SACRAMENTO — The leaders of the California Nurses Association had barely wrapped up a news conference recently slamming GOP gubernatorial candidate Meg Whitman when they learned Whitman's campaign had been watching them the whole time.
A volunteer for the Republican had sneaked into the event held at the union's downtown Oakland headquarters and sent live streaming video back to the campaign nearly 50 miles away in Cupertino. Within hours, Whitman aides were blasting to supporters an e-mail response to the event that featured clandestine video snippets.
"I wonder who it was," union Co-President Deborah Anne Burger said after learning about the Whitman spy. "How did they get in?"
More people than ever are asking themselves the same question this election year as the time-honored practice of campaign tracking goes viral, thanks to new technology such as video-enabled smart phones and sophisticated streaming software.
While political campaigns used to take hours to review and comment on video shot by their spies, the turnaround has become nearly instantaneous this year.
That means a politician's gaffe can be seen by thousands of people online within minutes of it happening. It also means a tracker can be anyone with a cell phone, rather than a camcorder.

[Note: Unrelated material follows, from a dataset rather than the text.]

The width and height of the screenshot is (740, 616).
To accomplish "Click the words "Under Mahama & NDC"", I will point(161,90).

During a recent talk by Democratic gubernatorial candidate Jerry Brown, for example, Whitman's spokesmen were watching a live feed of the speech and blasting e-mail responses to his comments even as the event was under way.

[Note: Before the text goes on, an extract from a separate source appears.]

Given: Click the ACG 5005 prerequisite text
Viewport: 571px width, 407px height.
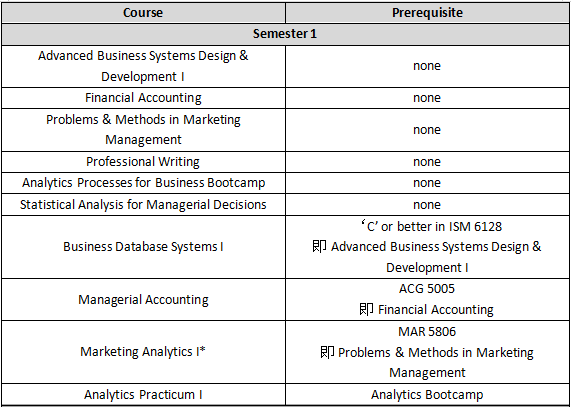Looking at the screenshot, I should [427, 289].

The Whitman campaign has broken new ground by using tools such as Ustream and iPhones to transmit live video from trackers.
"This has become a fundamental operation for every campaign across the country," said Whitman spokeswoman Sarah Pompei. "In fact, Jerry Brown Inc. has been tracking Meg for months. Our campaign is using technology to distribute information from public events in a more efficient way."

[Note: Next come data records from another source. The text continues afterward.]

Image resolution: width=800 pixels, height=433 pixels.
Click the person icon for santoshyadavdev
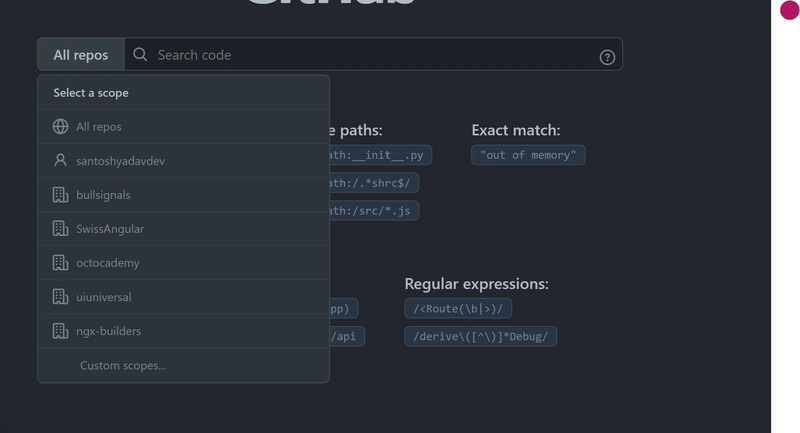coord(60,161)
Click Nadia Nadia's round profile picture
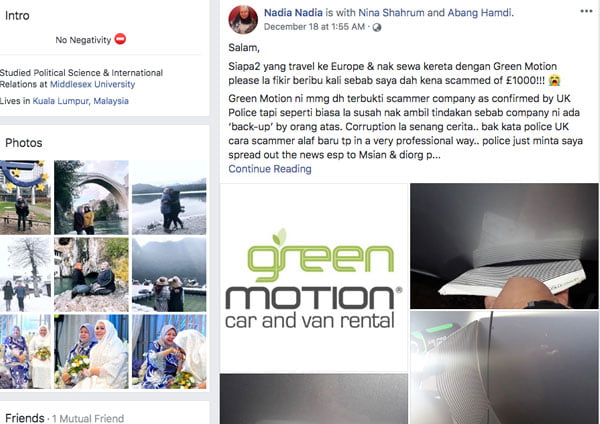 (x=243, y=20)
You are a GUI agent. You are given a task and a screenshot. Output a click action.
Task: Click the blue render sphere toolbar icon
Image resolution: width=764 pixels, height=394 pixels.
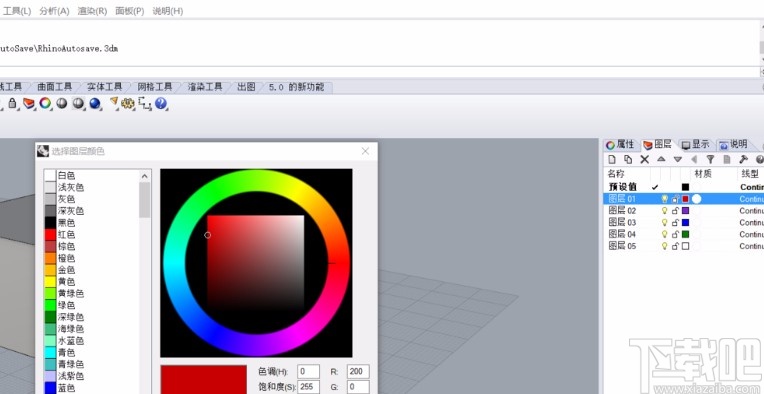pos(95,103)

Such innovations prompted the Democratic National Committee last week to launch what it dubbed its Accountability Project, which invites supporters all over the country to record Republican candidates' public events and send in their video.
An invitation on the project's website reads, "If you have a video camera of any kind, or even a cell phone that records video, you can document Republican candidate public events, including speeches, forums and public meetings to share."
Recently uploaded clips include one of Republican National Committee Chairman Michael Steele apparently doubting the likelihood of a U.S. victory in Afghanistan, saying, "That's the one thing you don't do is engage in a land war in Afghanistan."
DNC spokesman Frank Benenati said the project was simply meant to keep Republicans honest.
"Our politics is poisoned with misinformation, lies and doublespeak, and the Accountability Project is a volunteer platform to document Republican candidates and their statement as well as their campaign tactics," Benenati said.
The watershed moment for such online video happened four years ago when U.S. Sen. George Allen, R-Va., was recorded calling an Indian American tracker "macaca," which was widely seen as a racial slur. Thousands saw the video, and Allen lost his Senate race that year amid the controversy.
"With shrinking newsrooms and the press corps getting smaller in the state, it's not a given that every event is going to get covered," said Jeremy Thompson, who tracked Whitman's events during the first half of the year for the Democratic Governors Association. "Fast Internet connections and services let you get your good stuff back to headquarters quickly."
Such espionage has sparked some pushback from candidates such as Brown, who complained in a radio interview Thursday, "Everywhere I go, (Whitman) has one of her little kind of unidentifiable gnomes that have their iPhone, and they pop it up and they put it up on their Internet."
Brown's campaign also deploys volunteer trackers at some Whitman events, said Brown spokesman Sterling Clifford.
Republican U.S. Senate candidate Carly Fiorina has even made it a habit of pointing out trackers sent by her Democratic rival, Sen. Barbara Boxer, during public events.
Conservative blogger Jon Fleischman said the political world is simply witnessing the same technology-fueled push for "gotcha" moments and public embarrassment that already dominates celebrity and entertainment news.
And as the DNC is proving, the viral moments don't come just from official trackers anymore.
"At this point, the No. 1 rule is if you're saying anything, you have to assume it's being broadcast on the Internet," Fleischman said. "It doesn't matter where you are or what you're doing."